Home > Business > Business Headline > Report
Standard & Poor's affirms ratings of 12 banks
BS Banking Bureau in Mumbai |
October 28, 2003 08:44 IST
Standard & Poor's Ratings Services on Monday affirmed the credit ratings of Indian's leading banks so far as its outlook on their foreign currency and local currency ratings are concerned.
The negative outlook on foreign currency rating of the banks rated reflects the similar outlook on the Indian sovereign since majority of the business operations of the banks concerned is in India.
The global agency affirming their local currency outlook at 'BBpi' commended Indian banks' ability to diversify their loan portfolio, with greater focus on retail loans.
In a press communique, S&P stated that State Bank of India's 'B' foreign currency short-term rating reflects the bank's sound business profile and the improvement in the bank's asset quality, falling non-performing assets to 9.4 per cent (11.98 per cent).
While S&P express concern over the falling net interest income of the bank to 2.9 per cent in fiscal 2003, it added that "this is still relatively healthy" and is supported by SBI's strategy to diversify its loan portfolio in high-yielding consumer loans, as against its traditional focus on low-yielding corporate loan book.
"With pressure on interest margins, this reinforces the necessity of banks to enhance their sources of non-interest incomes," it stated.
It further applauded SBI's balance base of non-interest income represented by a strong component of fees and commission income. This is as opposed to most of its peers, whose non-interest income is largely supported by trading profits.
S&P affirmed ICICI Bank's foreign currency counterparty credit ratings with negative outlook on the back of its conversion to a universal bank.

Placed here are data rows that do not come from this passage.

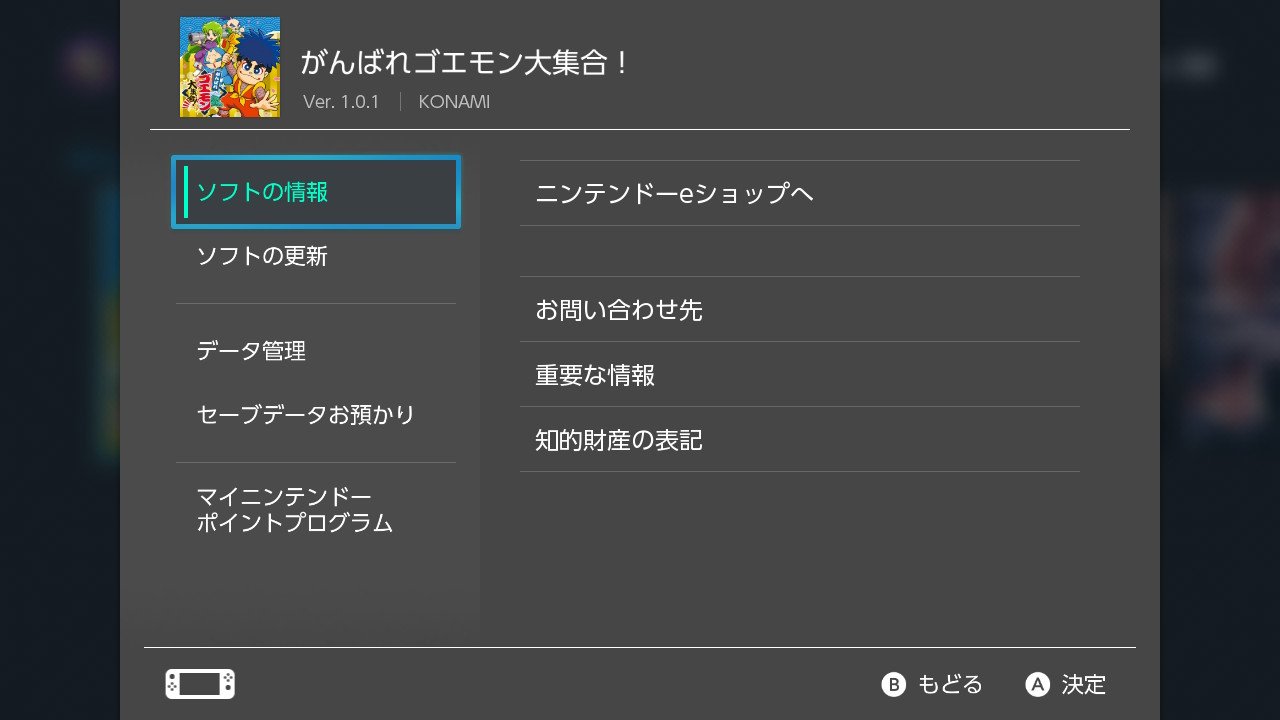Open the ソフトの更新 menu item
Image resolution: width=1280 pixels, height=720 pixels.
[316, 256]
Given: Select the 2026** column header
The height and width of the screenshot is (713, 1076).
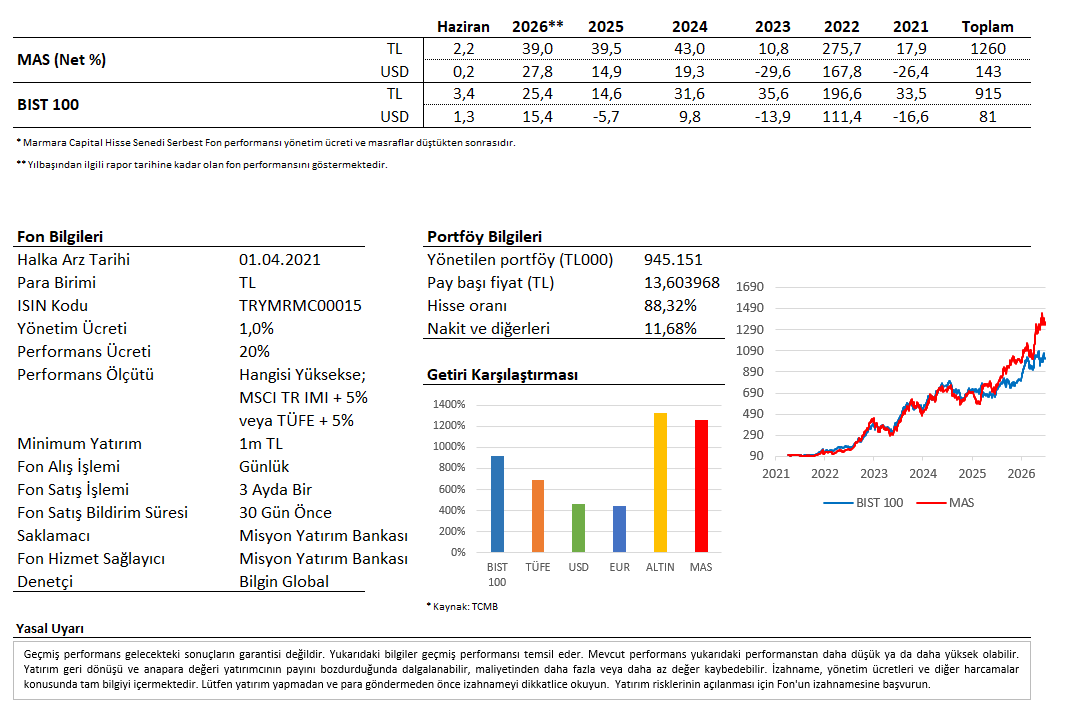Looking at the screenshot, I should (x=537, y=27).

Since its conversion in March 2002, the bank has improved its liabilities profile and cost of funding following its ability to tap low-cost deposits.
S&P lauded the improvement in the bank's loan portfolio, gradually moving more towards retail lending, representing 30 per cent of its total loans as of March 2003.
Industrial Development Bank of India's rating has been affirmed on the back of improved funding cost profile of the institution following the restructuring of high-cost liabilities.
As part of the restructuring package, the Rs 2,500 crore (Rs 25 billion) financial support over the next five years will help cover the interest differential between the institution's existing cost of borrowings and the pre-determined interest of eight per cent.
"Such interest cost savings will have a positive impact on IDBI's net interest income margin," stated S&P.